**THE DATA**
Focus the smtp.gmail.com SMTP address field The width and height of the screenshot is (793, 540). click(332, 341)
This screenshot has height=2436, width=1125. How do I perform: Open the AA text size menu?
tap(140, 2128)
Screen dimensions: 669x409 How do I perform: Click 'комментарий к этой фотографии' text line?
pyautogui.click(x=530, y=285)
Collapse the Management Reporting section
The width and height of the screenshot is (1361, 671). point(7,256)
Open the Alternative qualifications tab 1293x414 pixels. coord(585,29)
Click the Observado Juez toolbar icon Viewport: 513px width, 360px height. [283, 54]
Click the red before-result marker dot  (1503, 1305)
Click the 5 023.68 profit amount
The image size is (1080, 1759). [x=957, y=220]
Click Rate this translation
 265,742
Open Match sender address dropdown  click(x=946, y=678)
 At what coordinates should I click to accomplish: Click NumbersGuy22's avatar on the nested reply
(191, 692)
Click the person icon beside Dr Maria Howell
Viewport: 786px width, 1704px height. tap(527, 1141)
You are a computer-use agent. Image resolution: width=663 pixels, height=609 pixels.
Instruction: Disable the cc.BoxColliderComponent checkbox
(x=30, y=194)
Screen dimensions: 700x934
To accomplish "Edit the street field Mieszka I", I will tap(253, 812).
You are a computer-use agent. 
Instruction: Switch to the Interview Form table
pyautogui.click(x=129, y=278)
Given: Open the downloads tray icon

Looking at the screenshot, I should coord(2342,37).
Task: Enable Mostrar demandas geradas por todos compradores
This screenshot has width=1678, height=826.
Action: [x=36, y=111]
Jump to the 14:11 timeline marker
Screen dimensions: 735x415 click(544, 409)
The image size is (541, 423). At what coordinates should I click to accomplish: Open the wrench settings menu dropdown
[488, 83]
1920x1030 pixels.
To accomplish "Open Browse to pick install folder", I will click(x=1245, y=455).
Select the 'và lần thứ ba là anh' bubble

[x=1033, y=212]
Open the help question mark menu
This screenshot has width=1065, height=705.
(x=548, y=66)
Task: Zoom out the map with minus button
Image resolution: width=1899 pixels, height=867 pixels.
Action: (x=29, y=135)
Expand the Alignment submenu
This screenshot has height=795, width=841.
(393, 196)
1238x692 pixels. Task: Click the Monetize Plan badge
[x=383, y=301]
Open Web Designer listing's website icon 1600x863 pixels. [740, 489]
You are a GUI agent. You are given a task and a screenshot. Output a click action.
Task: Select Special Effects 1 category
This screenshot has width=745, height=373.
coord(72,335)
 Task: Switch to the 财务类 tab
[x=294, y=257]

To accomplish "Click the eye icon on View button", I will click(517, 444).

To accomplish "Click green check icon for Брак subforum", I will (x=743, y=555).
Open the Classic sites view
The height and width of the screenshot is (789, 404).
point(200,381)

**PROBLEM TO SOLVE**
Across all the records above, find each line with "agent" in it and copy it.

**COMPLETED EXERCISE**
You are a computer-use agent. Image resolution: width=663 pixels, height=609 pixels.
You are a computer-use agent. 
You are a GUI agent. You are given a task and a screenshot. Output a click action.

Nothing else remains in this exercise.